:: Work instructions ::
Directions for the data below: repeat exactly the lines from the one with "You are a GUI" through the one with "Click the IP", both included, and omit all pictures.

:: Extracted records ::
**********

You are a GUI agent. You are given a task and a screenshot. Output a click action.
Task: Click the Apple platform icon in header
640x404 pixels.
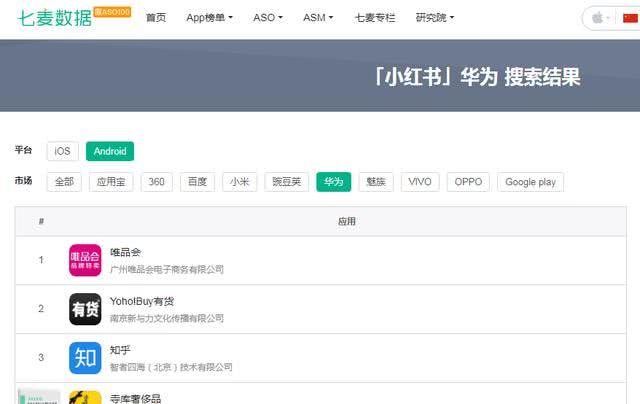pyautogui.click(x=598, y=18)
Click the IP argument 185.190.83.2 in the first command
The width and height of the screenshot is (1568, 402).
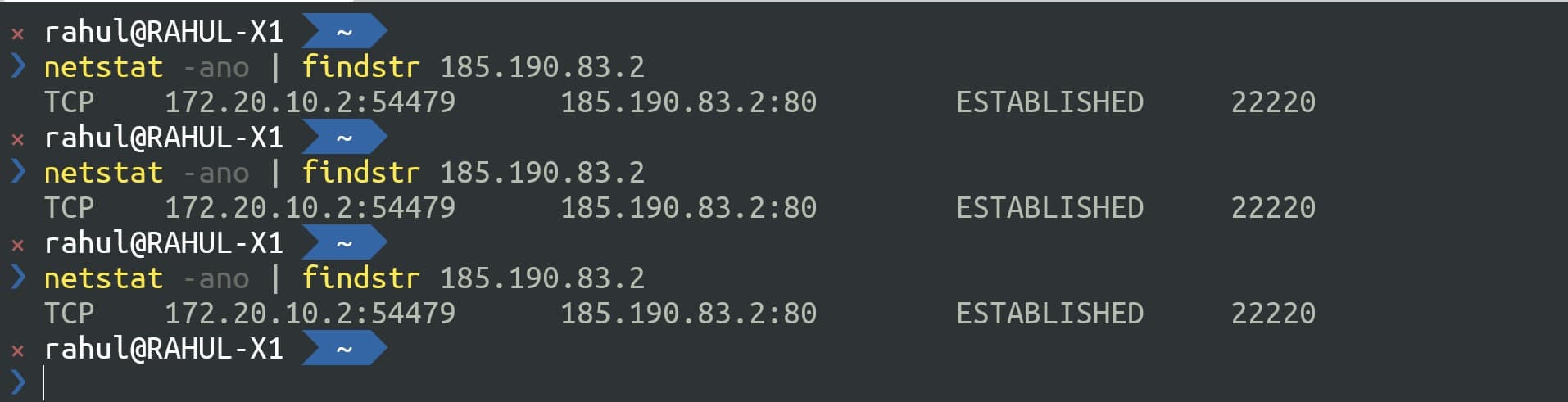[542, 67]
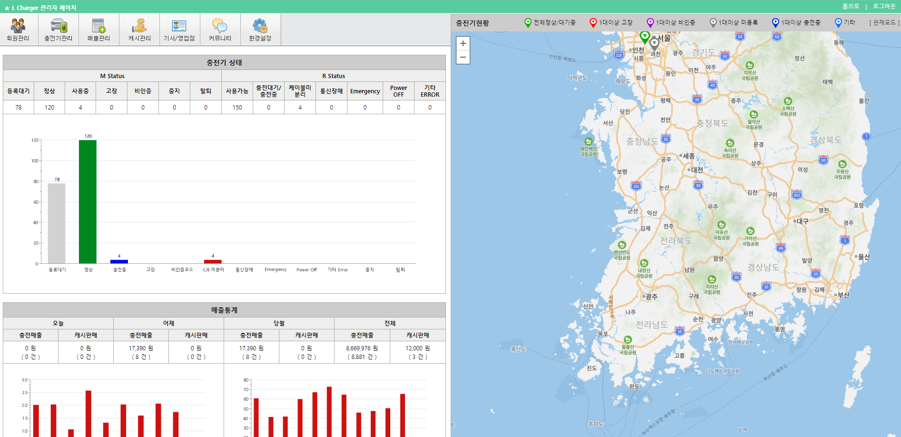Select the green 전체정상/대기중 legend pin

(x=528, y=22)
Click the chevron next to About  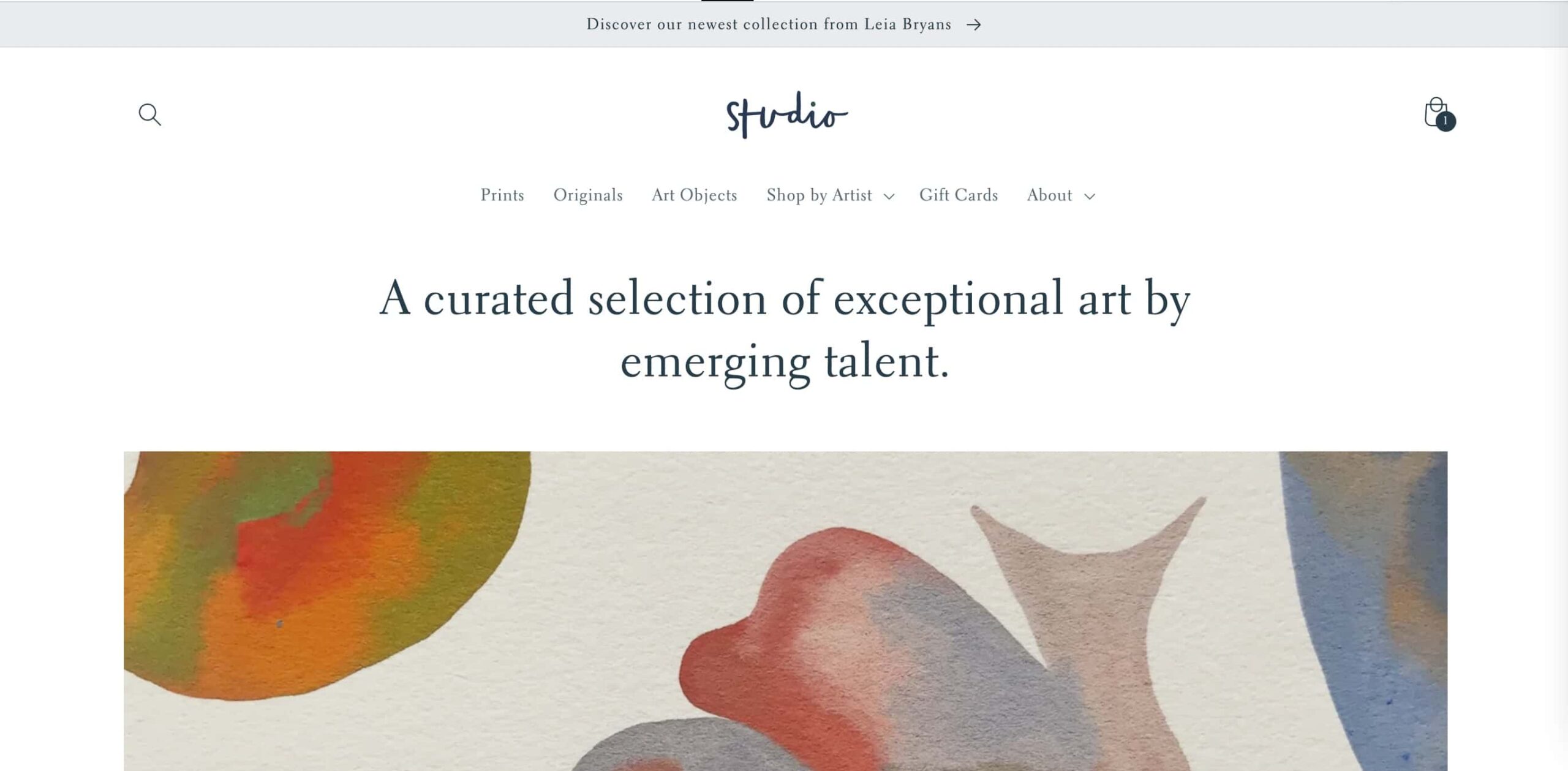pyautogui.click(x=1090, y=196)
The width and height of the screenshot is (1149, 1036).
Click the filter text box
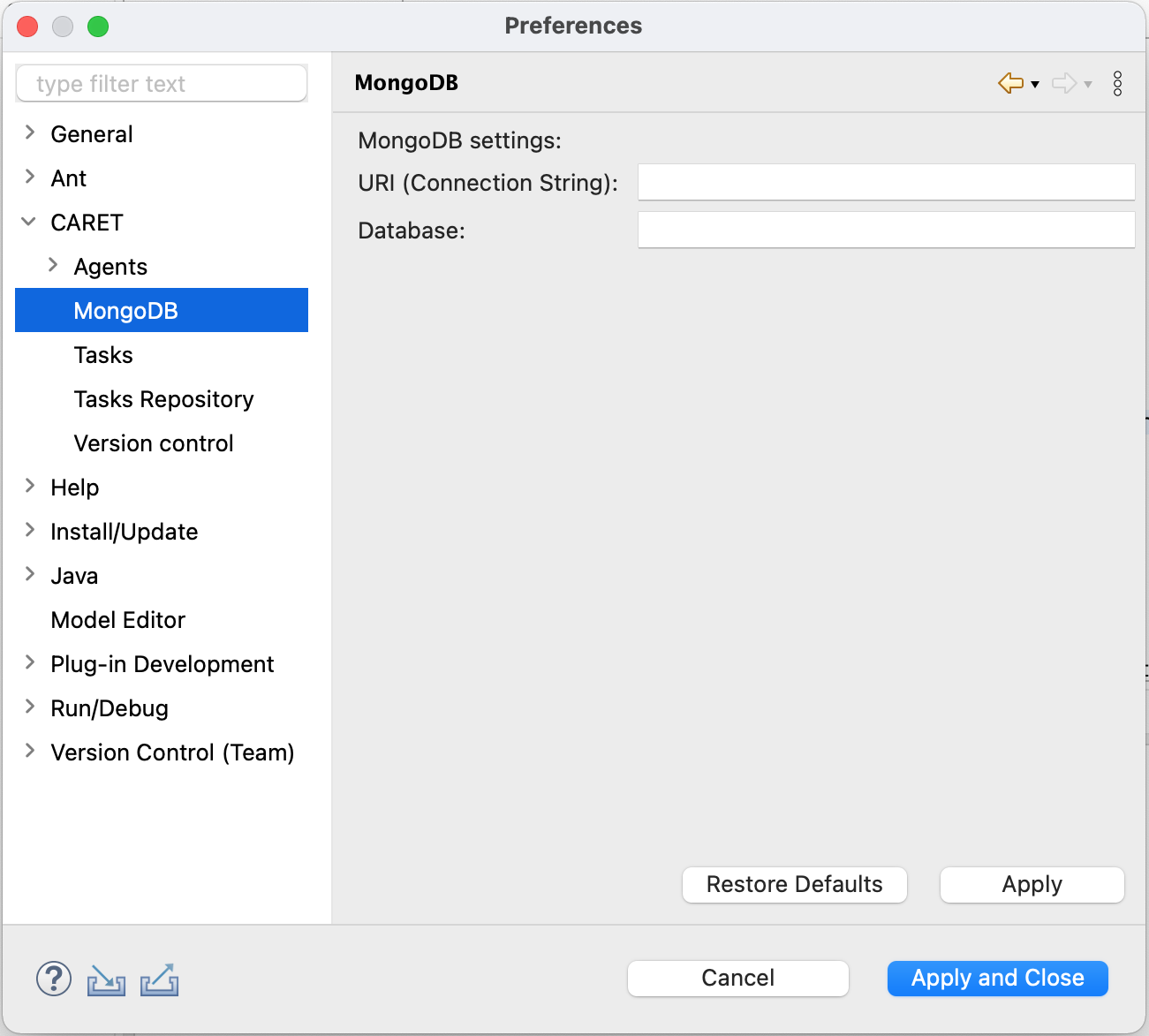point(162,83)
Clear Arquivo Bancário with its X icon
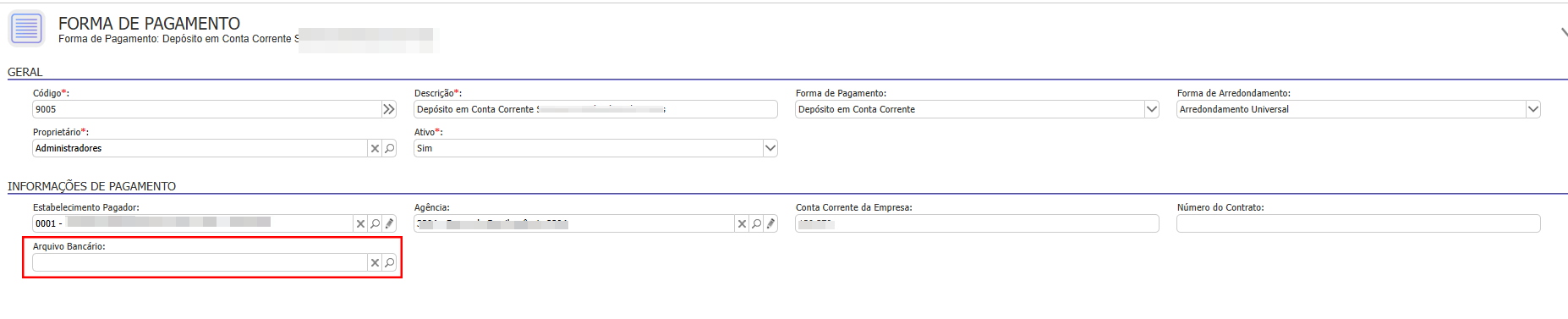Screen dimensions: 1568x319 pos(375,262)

**********

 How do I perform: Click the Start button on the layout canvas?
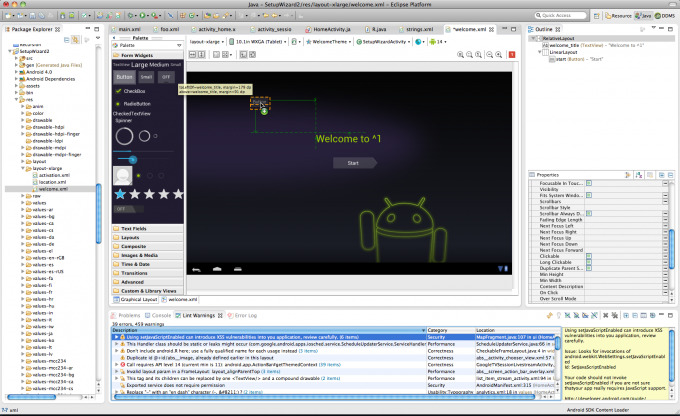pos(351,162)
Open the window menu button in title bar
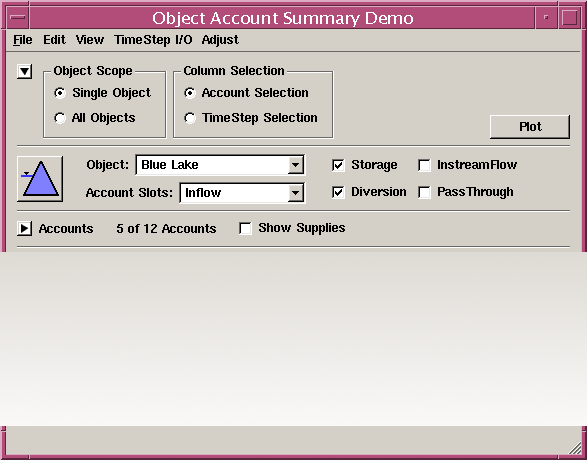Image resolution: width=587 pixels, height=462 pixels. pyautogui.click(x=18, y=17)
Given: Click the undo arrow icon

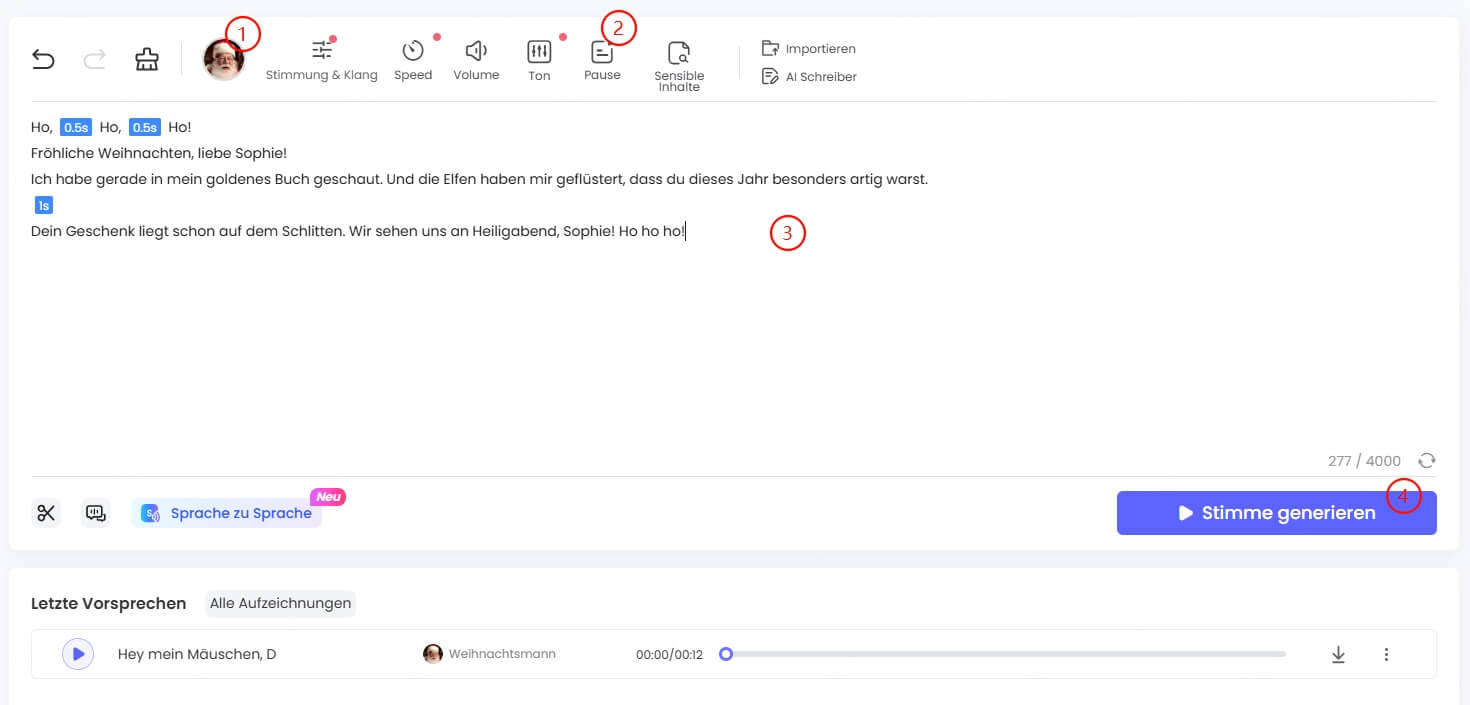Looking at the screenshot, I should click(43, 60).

**********

:: Output of the exercise ::
You are a GUI agent. You are given a task and a screenshot. Output a click action.
Task: Click the Apple platform icon in header
640x404 pixels.
pyautogui.click(x=598, y=18)
Click the IP argument 185.190.83.2 in the first command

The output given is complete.